### Selected passage
*** Block opens ***

Elucidating Diiodomethane-Induced Improvement in Photonically Cured MAPbI(3) Solar Cells

Diiodomethane (CH2I2) has been reported to improve the photonically cured perovskite solar cell (PSC) device performance by reducing pinholes. Here, we show that even for pinhole-free methylammonium lead iodide (MAPbI(3)) made by photonic curing, adding CH2I2 promotes significant performance improvement. We elucidate the mechanisms behind the observed improvement. In addition to current density versus voltage measurements, we perform a wide variety of characterizations to compare the crystallinity, grain structure, optical, chemical, and electrical properties of the photonically cured samples with and without CH2I2 in the MAPbI(3) layer to those of thermally annealed devices. The addition of CH2I2 promotes grain growth in the vertical direction, increases the I/Pb ratio in the final film, and removes the I- ionic diffusion and defect signature associated with iodine interstitials. As a result, we achieve a champion efficiency of 15.04% with a MAPbI(3) conversion time of 20 ms, comparable to PSCs that have the MAPbI(3) layer thermally annealed for 10 min. Understanding the mechanisms behind additive-induced improvements for nonthermal annealing processes is critical to enabling high-speed PSC manufacturing.

*** Block closes ***

### Requirement A
Apart from the current density versus voltage measurements, which properties of the samples does the diiodomethane abstract say were compared?
### Requirement B
What champion efficiency does the diiodomethane abstract report?

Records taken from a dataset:
*** Block opens ***

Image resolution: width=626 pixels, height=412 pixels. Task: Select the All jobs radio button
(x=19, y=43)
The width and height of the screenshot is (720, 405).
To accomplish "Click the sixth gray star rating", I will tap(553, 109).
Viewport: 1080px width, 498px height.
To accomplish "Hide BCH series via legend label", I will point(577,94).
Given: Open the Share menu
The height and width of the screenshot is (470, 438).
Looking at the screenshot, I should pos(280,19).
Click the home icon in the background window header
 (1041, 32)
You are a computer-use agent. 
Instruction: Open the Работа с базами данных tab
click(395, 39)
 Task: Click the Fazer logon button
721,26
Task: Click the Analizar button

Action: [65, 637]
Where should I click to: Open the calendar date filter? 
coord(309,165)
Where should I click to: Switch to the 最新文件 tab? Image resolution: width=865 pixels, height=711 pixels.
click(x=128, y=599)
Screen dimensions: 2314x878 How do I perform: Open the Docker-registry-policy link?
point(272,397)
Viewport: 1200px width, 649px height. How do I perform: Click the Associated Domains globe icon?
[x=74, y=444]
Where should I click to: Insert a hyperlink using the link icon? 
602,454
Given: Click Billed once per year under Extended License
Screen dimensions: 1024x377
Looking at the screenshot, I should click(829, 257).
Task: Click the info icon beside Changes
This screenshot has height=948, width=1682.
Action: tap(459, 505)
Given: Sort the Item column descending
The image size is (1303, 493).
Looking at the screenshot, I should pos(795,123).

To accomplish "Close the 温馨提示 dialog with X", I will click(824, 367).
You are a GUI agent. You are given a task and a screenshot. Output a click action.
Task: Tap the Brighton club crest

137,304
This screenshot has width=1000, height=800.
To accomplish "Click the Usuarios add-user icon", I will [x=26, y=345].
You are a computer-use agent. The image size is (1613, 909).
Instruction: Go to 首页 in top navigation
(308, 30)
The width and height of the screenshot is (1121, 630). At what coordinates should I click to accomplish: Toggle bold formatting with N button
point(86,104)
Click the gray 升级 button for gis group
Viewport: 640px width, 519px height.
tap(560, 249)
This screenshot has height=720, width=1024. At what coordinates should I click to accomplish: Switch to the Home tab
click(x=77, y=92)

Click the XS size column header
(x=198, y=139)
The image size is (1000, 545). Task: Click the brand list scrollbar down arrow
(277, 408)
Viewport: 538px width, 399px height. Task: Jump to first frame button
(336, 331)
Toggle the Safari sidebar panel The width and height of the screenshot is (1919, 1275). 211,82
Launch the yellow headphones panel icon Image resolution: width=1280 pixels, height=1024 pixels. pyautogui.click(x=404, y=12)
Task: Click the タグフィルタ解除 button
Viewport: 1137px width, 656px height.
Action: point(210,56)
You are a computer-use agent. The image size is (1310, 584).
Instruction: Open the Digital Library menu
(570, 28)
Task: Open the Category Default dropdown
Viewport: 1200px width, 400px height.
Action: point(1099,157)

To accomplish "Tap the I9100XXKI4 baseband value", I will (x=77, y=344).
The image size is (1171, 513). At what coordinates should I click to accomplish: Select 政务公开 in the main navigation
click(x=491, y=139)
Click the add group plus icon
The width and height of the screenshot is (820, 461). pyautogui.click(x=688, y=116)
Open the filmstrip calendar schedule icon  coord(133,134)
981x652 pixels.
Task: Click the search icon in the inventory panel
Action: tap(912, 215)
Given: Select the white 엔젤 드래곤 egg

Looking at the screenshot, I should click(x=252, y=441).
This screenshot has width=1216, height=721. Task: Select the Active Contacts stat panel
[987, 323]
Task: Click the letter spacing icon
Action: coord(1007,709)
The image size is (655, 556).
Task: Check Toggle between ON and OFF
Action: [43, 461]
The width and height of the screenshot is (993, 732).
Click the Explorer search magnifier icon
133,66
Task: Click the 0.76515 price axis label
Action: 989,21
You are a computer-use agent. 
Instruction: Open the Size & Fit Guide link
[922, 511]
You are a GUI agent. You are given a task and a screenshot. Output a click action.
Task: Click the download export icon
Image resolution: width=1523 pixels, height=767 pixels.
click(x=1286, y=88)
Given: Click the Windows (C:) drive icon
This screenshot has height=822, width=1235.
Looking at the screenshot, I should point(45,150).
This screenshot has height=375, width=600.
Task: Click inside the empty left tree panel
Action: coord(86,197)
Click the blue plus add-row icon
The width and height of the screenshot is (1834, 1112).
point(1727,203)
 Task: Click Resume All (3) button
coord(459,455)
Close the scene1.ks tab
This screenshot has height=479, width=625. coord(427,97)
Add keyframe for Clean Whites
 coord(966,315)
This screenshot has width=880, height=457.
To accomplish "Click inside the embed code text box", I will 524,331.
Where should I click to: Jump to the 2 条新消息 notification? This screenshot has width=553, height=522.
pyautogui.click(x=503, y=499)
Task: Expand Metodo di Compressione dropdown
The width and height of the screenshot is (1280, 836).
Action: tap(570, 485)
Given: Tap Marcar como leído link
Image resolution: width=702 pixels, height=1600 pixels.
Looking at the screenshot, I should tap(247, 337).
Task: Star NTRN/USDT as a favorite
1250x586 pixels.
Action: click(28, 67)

*** Block closes ***

### Task result A
Crystallinity, grain structure, optical properties, chemical properties, and electrical properties.

### Task result B
15.04%, with a MAPbI(3) conversion time of 20 ms.